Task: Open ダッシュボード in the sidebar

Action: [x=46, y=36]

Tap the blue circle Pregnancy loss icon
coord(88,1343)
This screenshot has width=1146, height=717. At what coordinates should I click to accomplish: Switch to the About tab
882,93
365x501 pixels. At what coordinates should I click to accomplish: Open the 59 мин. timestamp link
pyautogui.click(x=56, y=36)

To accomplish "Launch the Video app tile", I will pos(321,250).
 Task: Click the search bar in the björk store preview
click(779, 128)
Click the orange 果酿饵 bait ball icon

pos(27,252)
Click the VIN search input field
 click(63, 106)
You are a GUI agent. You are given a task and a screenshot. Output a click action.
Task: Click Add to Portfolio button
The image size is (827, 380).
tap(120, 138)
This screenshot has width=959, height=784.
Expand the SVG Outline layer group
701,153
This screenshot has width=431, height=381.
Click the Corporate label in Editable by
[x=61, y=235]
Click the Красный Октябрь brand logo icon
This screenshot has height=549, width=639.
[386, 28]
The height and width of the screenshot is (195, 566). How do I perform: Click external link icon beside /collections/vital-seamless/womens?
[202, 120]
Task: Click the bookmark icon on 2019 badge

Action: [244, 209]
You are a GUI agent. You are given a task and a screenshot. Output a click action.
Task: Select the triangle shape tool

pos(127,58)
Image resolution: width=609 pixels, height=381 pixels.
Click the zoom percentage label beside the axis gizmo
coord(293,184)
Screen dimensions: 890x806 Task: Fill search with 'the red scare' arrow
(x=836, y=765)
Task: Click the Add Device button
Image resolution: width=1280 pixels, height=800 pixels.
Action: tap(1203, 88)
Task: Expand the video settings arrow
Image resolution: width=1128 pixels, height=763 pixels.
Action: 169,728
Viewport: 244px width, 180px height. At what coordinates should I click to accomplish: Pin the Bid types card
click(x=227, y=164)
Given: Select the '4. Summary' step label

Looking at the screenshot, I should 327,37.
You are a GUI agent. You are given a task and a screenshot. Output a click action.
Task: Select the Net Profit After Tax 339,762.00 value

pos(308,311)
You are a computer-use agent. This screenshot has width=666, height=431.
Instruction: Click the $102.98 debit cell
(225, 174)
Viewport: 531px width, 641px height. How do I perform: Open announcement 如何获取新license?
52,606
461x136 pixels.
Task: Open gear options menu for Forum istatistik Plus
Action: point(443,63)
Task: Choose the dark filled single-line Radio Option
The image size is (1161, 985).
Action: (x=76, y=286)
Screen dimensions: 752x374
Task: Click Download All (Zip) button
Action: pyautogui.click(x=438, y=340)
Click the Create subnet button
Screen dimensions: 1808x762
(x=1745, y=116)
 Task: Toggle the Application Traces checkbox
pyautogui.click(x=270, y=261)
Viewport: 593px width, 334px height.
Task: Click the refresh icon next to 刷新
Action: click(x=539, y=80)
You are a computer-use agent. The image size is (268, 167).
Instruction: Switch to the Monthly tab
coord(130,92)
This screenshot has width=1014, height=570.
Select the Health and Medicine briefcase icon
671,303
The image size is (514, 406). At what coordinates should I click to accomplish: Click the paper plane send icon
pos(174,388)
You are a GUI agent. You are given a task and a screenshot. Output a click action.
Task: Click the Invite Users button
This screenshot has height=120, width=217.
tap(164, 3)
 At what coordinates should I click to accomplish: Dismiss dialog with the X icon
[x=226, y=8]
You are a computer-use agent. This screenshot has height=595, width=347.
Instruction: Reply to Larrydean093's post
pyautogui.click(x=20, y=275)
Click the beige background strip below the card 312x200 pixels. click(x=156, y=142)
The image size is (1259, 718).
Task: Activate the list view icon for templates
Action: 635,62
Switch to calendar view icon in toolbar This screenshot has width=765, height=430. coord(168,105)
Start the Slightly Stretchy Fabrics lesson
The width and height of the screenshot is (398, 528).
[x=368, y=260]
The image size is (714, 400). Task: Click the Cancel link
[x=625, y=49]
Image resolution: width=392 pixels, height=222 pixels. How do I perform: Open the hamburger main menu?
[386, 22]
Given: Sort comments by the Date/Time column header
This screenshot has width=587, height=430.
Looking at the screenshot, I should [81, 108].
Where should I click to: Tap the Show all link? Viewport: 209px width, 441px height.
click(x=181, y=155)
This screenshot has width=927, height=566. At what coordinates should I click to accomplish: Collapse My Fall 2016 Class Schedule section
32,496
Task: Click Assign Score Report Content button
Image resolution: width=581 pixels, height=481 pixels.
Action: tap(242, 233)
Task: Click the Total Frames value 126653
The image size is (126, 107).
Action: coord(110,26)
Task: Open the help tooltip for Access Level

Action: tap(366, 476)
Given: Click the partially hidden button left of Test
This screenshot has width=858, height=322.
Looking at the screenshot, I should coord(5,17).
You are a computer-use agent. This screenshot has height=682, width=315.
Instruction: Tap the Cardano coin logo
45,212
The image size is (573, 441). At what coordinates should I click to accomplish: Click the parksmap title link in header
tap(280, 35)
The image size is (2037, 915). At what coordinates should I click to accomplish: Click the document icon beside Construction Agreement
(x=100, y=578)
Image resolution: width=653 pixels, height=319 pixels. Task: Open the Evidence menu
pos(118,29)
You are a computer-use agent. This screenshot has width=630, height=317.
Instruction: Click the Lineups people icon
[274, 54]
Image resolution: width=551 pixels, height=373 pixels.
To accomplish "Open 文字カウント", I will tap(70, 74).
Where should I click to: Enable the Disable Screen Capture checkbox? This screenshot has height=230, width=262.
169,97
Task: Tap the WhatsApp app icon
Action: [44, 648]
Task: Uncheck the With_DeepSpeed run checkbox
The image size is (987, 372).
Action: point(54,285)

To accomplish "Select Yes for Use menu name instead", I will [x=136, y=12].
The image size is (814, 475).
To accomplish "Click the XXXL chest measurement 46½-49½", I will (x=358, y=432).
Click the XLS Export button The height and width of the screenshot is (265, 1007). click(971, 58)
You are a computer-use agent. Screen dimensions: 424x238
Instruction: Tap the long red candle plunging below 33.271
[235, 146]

★ ★ ★ ★ ★ ★ ★

### [Assigned task]
Return each line of the data exactly as it was given.

### [Response box]
Task: Open ダッシュボード in the sidebar

Action: [x=46, y=36]

Tap the blue circle Pregnancy loss icon
coord(88,1343)
This screenshot has width=1146, height=717. At what coordinates should I click to accomplish: Switch to the About tab
882,93
365x501 pixels. At what coordinates should I click to accomplish: Open the 59 мин. timestamp link
pyautogui.click(x=56, y=36)

To accomplish "Launch the Video app tile", I will pos(321,250).
 Task: Click the search bar in the björk store preview
click(779, 128)
Click the orange 果酿饵 bait ball icon

pos(27,252)
Click the VIN search input field
 click(63, 106)
You are a GUI agent. You are given a task and a screenshot. Output a click action.
Task: Click Add to Portfolio button
The image size is (827, 380).
tap(120, 138)
This screenshot has width=959, height=784.
Expand the SVG Outline layer group
701,153
This screenshot has width=431, height=381.
Click the Corporate label in Editable by
[x=61, y=235]
Click the Красный Октябрь brand logo icon
This screenshot has height=549, width=639.
[386, 28]
The height and width of the screenshot is (195, 566). How do I perform: Click external link icon beside /collections/vital-seamless/womens?
[202, 120]
Task: Click the bookmark icon on 2019 badge

Action: [244, 209]
You are a GUI agent. You are given a task and a screenshot. Output a click action.
Task: Select the triangle shape tool

pos(127,58)
Image resolution: width=609 pixels, height=381 pixels.
Click the zoom percentage label beside the axis gizmo
coord(293,184)
Screen dimensions: 890x806 Task: Fill search with 'the red scare' arrow
(x=836, y=765)
Task: Click the Add Device button
Image resolution: width=1280 pixels, height=800 pixels.
Action: tap(1203, 88)
Task: Expand the video settings arrow
Image resolution: width=1128 pixels, height=763 pixels.
Action: 169,728
Viewport: 244px width, 180px height. At what coordinates should I click to accomplish: Pin the Bid types card
click(x=227, y=164)
Given: Select the '4. Summary' step label

Looking at the screenshot, I should 327,37.
You are a GUI agent. You are given a task and a screenshot. Output a click action.
Task: Select the Net Profit After Tax 339,762.00 value

pos(308,311)
You are a computer-use agent. This screenshot has width=666, height=431.
Instruction: Click the $102.98 debit cell
(225, 174)
Viewport: 531px width, 641px height. How do I perform: Open announcement 如何获取新license?
52,606
461x136 pixels.
Task: Open gear options menu for Forum istatistik Plus
Action: point(443,63)
Task: Choose the dark filled single-line Radio Option
The image size is (1161, 985).
Action: (x=76, y=286)
Screen dimensions: 752x374
Task: Click Download All (Zip) button
Action: pyautogui.click(x=438, y=340)
Click the Create subnet button
Screen dimensions: 1808x762
(x=1745, y=116)
 Task: Toggle the Application Traces checkbox
pyautogui.click(x=270, y=261)
Viewport: 593px width, 334px height.
Task: Click the refresh icon next to 刷新
Action: click(x=539, y=80)
You are a computer-use agent. The image size is (268, 167).
Instruction: Switch to the Monthly tab
coord(130,92)
This screenshot has width=1014, height=570.
Select the Health and Medicine briefcase icon
671,303
The image size is (514, 406). At what coordinates should I click to accomplish: Click the paper plane send icon
pos(174,388)
You are a GUI agent. You are given a task and a screenshot. Output a click action.
Task: Click the Invite Users button
This screenshot has height=120, width=217.
tap(164, 3)
 At what coordinates should I click to accomplish: Dismiss dialog with the X icon
[x=226, y=8]
You are a computer-use agent. This screenshot has height=595, width=347.
Instruction: Reply to Larrydean093's post
pyautogui.click(x=20, y=275)
Click the beige background strip below the card 312x200 pixels. click(x=156, y=142)
The image size is (1259, 718).
Task: Activate the list view icon for templates
Action: 635,62
Switch to calendar view icon in toolbar This screenshot has width=765, height=430. coord(168,105)
Start the Slightly Stretchy Fabrics lesson
The width and height of the screenshot is (398, 528).
[x=368, y=260]
The image size is (714, 400). Task: Click the Cancel link
[x=625, y=49]
Image resolution: width=392 pixels, height=222 pixels. How do I perform: Open the hamburger main menu?
[386, 22]
Given: Sort comments by the Date/Time column header
This screenshot has width=587, height=430.
Looking at the screenshot, I should [81, 108].
Where should I click to: Tap the Show all link? Viewport: 209px width, 441px height.
click(x=181, y=155)
This screenshot has width=927, height=566. At what coordinates should I click to accomplish: Collapse My Fall 2016 Class Schedule section
32,496
Task: Click Assign Score Report Content button
Image resolution: width=581 pixels, height=481 pixels.
Action: tap(242, 233)
Task: Click the Total Frames value 126653
The image size is (126, 107).
Action: coord(110,26)
Task: Open the help tooltip for Access Level

Action: tap(366, 476)
Given: Click the partially hidden button left of Test
This screenshot has width=858, height=322.
Looking at the screenshot, I should coord(5,17).
You are a computer-use agent. This screenshot has height=682, width=315.
Instruction: Tap the Cardano coin logo
45,212
The image size is (573, 441). At what coordinates should I click to accomplish: Click the parksmap title link in header
tap(280, 35)
The image size is (2037, 915). At what coordinates should I click to accomplish: Click the document icon beside Construction Agreement
(x=100, y=578)
Image resolution: width=653 pixels, height=319 pixels. Task: Open the Evidence menu
pos(118,29)
You are a computer-use agent. This screenshot has width=630, height=317.
Instruction: Click the Lineups people icon
[274, 54]
Image resolution: width=551 pixels, height=373 pixels.
To accomplish "Open 文字カウント", I will tap(70, 74).
Where should I click to: Enable the Disable Screen Capture checkbox? This screenshot has height=230, width=262.
169,97
Task: Tap the WhatsApp app icon
Action: [44, 648]
Task: Uncheck the With_DeepSpeed run checkbox
The image size is (987, 372).
Action: point(54,285)

To accomplish "Select Yes for Use menu name instead", I will [x=136, y=12].
The image size is (814, 475).
To accomplish "Click the XXXL chest measurement 46½-49½", I will (x=358, y=432).
Click the XLS Export button The height and width of the screenshot is (265, 1007). click(971, 58)
You are a computer-use agent. Screen dimensions: 424x238
Instruction: Tap the long red candle plunging below 33.271
[235, 146]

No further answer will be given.